I use clear plastic tote boxes, the sides are 18 inches high, and still the cats like to have their heads poking up.

I dislike covered boxes, they hold in smells and dust, though one with open holes in it I suppose are better than many .

But the cat is still forced to crouch to the height of the top of the box, which just seems completely wrong to me.

I especially do not understand forcing a cat to use a litter box _with a door._ I just can't comprehend why anyone would do that.

That is all.


----------



## Ceiling Kitty (Mar 7, 2010)

I use a high-sided litter tray for Bagpuss, who was flinging a fair bit of litter around, and it's really helped.

I'm not a fan of covered trays - they're more for human benefit than cats (cats are in a vulnerable position when toileting, so even though they like privacy they do like to keep an eye out for danger) - but I have heard of some cats that prefer them to uncovered.
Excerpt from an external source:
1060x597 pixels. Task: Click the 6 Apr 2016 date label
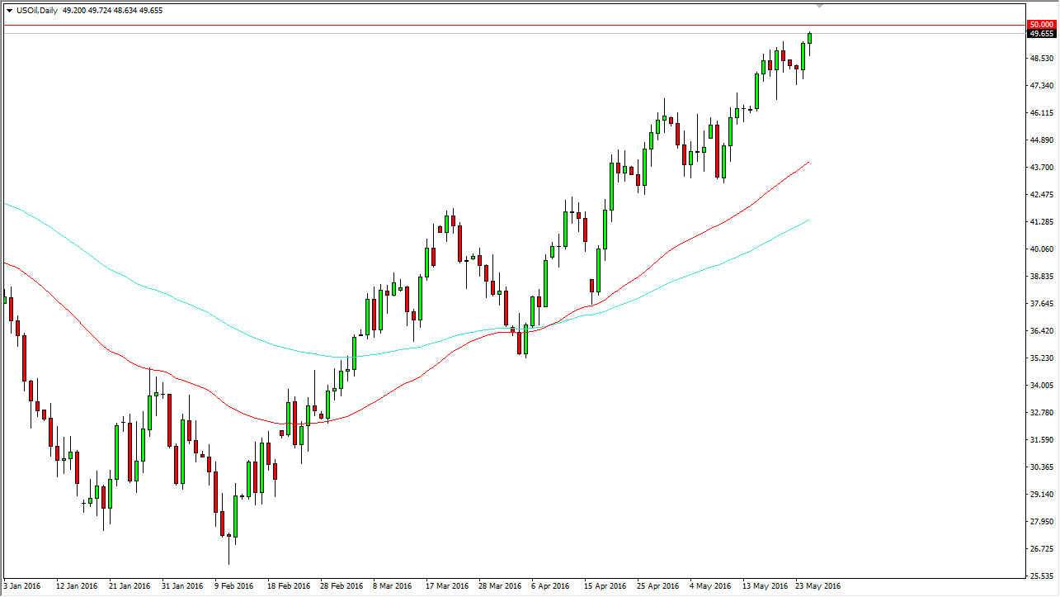click(x=550, y=586)
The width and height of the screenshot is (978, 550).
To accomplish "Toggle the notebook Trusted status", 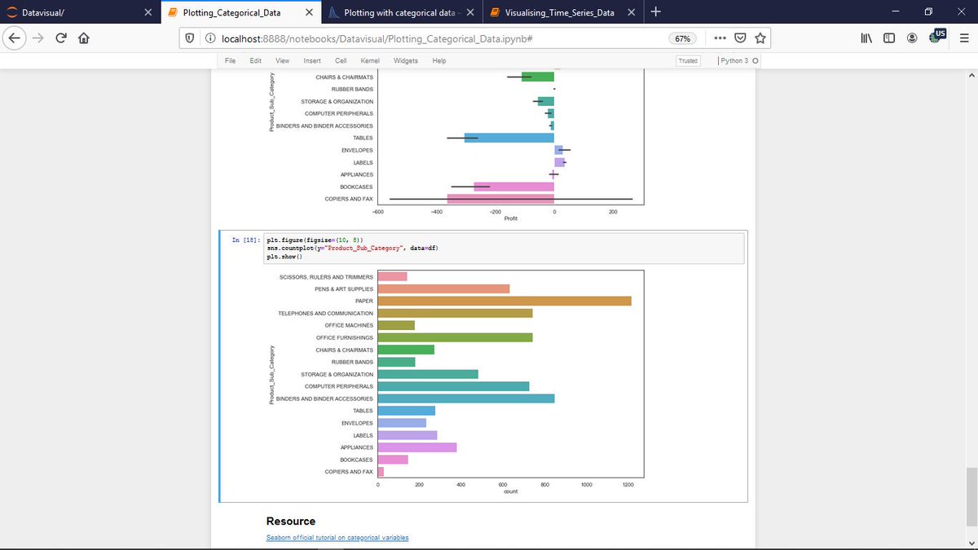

I'd probably leave the flaps off if you can; have you tried a high-sided tray to see if it works?










Or even something like this home-made version:


----------



## chillminx (Nov 22, 2010)

My 2 young female cats chose the covered litter trays in preference to the open trays (I provided both sorts when they first came to live with me). Perhaps being 'laydees' they like their privacy!  Btw, I've always removed the flaps and binned them.

One of the covered trays I have is a top entry litter box like this one:

Clevercat Top Entry Cat Litter Box - Cat Litter Trays

I really like the top entry box because it's possible to have a good depth of litter in it, which encourages my cats to dig a hole and bury. And as the cat jumps out most of the litter on the feet falls off back into the box. It might be worth considering one of these for Snape if there is still a problem with him sweeping litter out the door of the covered tray you have.

Many covered litter trays are no good for large cats as they are not high enough for a cat to squat upright comfortably in the position cats use for defecating. So if either of your two kitties grow up into long bodied, long legged adults cats they may no longer fit inside the covered trays.

In which case clear plastic storage boxes used without the lids are a good idea. The sides of the boxes are high enough to have a good depth of litter in, which the cats like, and the litter is not swept out by enthusiastic diggers.

Something like this:

Staples Storage Box, 50L, Clear | Staples.co.uk

I'd advise leaving the flaps off the trays for now, as both kitties are doing so well with their toiletting it would be a shame to risk introducing anything that might put them off. I've found many cats don't like using a tray with a flap on, even if the flap is see-through. Just my experience.


----------



## lorilu (Sep 6, 2009)

I use clear totes, but I don't cut holes. They jump over the sides. The five year old likes to actually "tightrope walk" around the edges before she uses the box. Funny girl.

One exception: when my last senior girl got too arthritic I gave her a high sided box, with a hole cut in the side. (I also put puppy pads under a thin layer of litter so her feet didn't slide) But I put it up in my bathroom so she didn't have to go up and down the stairs or jump on a platform either. None of the other cats used it, they knew it was just for her. 

And when/if the next kitty has similar trouble she will get the same treatment, of course.

Since all cats are individualists I will have to concede that there may be some cats who like a covered box. But even they should be given a choice (at all times), in my opinion.


----------



## Polski (Mar 16, 2014)

I use high sided storage tubs with holes cut in because Tilly digs and flings the litter 15ft down the hall and Jasper likes to spray his pee out at standing height Jasper also poops very upright and none of the lidded trays were anywhere near deep enough to allow him to do that really when I factored in 4 inches of litter. The litter is running low in this box, its usually only an inch from the cut opening but because I made the cut on the wide side Tilly isn't quite so inclined to dig it out as she doesnt use it sideways. She has dug out of it a couple of times when sticking her head in to cover another cats business (shes nosy like that!) I did try one on the tubs with the lid on but only Minnie would use it but I could fit about 20 of her in 1 tub short stumpy lil thing that she is.


----------